A trigram in the context of this article, is essentially a set of 3 continuous characters. I.e. in the word “Powerful” we can find the following trigrams:
-Pow, owe, wer, erf, rfu, ful
If you still don’t know how using trigrams can speed up your text searches, please bear with me.
The solution involves:
- Generating and persisting trigrams for all text-based search columns (target data).
- Generating trigrams for the search term used in the report and keep the 3 more selective ones.
- Match trigrams from the search term and the persisted data set
- Apply search term again against reduced dataset.
Let’s illustrate this with an example:
Step 1: We generate trigrams for the column “Description”, and remove duplicates before persisting the results. Note that trigrams with special characters or blanks are discarded.
Step 2: We generate trigrams for the search term. Let’s assume the user is interested in Products with description contain the text “Test description”.
If the search term yields more than 3 trigrams, we use the three most selective ones. If we end up with three or less trigrams, we use all the ones available. In this case, we have got more than three trigrams so lets find out which ones are more selective:
- Tes (2 occurrencs)
- est (2 occurrences)
- des (3 occurrences)*
*All remaining trigrams have 3 occurrences so it will use the first one available.

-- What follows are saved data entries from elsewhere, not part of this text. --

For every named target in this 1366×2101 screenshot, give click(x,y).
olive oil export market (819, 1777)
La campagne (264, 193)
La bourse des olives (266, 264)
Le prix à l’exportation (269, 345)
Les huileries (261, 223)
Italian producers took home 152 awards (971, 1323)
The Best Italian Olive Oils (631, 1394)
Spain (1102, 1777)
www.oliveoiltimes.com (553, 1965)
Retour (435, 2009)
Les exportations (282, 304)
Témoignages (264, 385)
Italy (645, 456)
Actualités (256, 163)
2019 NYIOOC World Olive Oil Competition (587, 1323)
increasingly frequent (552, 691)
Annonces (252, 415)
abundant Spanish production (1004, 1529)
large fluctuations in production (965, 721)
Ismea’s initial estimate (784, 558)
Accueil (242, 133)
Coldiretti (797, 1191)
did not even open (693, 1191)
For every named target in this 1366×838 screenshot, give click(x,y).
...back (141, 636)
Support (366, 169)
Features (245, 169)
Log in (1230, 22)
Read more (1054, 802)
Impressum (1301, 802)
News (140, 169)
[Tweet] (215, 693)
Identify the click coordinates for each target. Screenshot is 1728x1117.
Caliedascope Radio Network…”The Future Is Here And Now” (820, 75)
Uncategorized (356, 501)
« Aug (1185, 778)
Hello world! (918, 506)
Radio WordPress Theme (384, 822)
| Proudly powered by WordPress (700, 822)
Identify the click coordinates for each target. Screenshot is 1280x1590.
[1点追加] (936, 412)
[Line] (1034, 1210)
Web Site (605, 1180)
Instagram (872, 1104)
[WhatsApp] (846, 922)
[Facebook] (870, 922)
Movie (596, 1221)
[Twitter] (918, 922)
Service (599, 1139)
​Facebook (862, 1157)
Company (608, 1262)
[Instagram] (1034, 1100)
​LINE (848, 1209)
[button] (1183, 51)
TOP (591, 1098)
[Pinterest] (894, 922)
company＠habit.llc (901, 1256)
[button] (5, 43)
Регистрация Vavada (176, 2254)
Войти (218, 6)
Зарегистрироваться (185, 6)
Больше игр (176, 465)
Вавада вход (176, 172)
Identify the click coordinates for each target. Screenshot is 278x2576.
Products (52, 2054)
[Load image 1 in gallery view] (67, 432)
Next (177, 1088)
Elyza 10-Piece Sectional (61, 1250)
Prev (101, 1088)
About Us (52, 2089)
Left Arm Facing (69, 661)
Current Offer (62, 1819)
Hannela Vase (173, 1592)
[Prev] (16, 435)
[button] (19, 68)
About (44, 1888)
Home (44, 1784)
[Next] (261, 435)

Step 3: We find records where we have a match with all three trigrams.
In this case, both products with rowId 1 and 2 are a match.
Step 4: Once we have all the records with matched trigrams, we are not done yet. Trigrams alone will potentially return more results than necessary as we are not taking into consideration the order of appearance in the target text.
Going back to our example, although we get 2 results, one of them is a false positive and that is OK. After all, trigram search is only supposed to reduce the size of your target dataset as much as possible. The search term “Test description” still needs to be applied to all rows matched using trigrams.
Our final query will still have a non-sargable predicate but it will be used against a much smaller dataset.
Once I knew what text search tool I wanted to use, it was time to put everything together.
As the article mentions, trigrams are great for simple search criteria and they can be very fast, especially when using highly selective filters. However, they require more initial groundwork.
Based on the issues discussed earlier in this article, I decided to implement a new DataMart, which would include all the data the report needs. This solves dependency issues and helps with performance.
- New ETL to load all text-based columns and additional operational data needed in the report. Trigrams are generated for each text-based column and stored separately.
- Report runs a stored procedure which pulls data from the new Datamart only. Trigrams are used to reduce the number of results before applying the search term again with LIKE operator.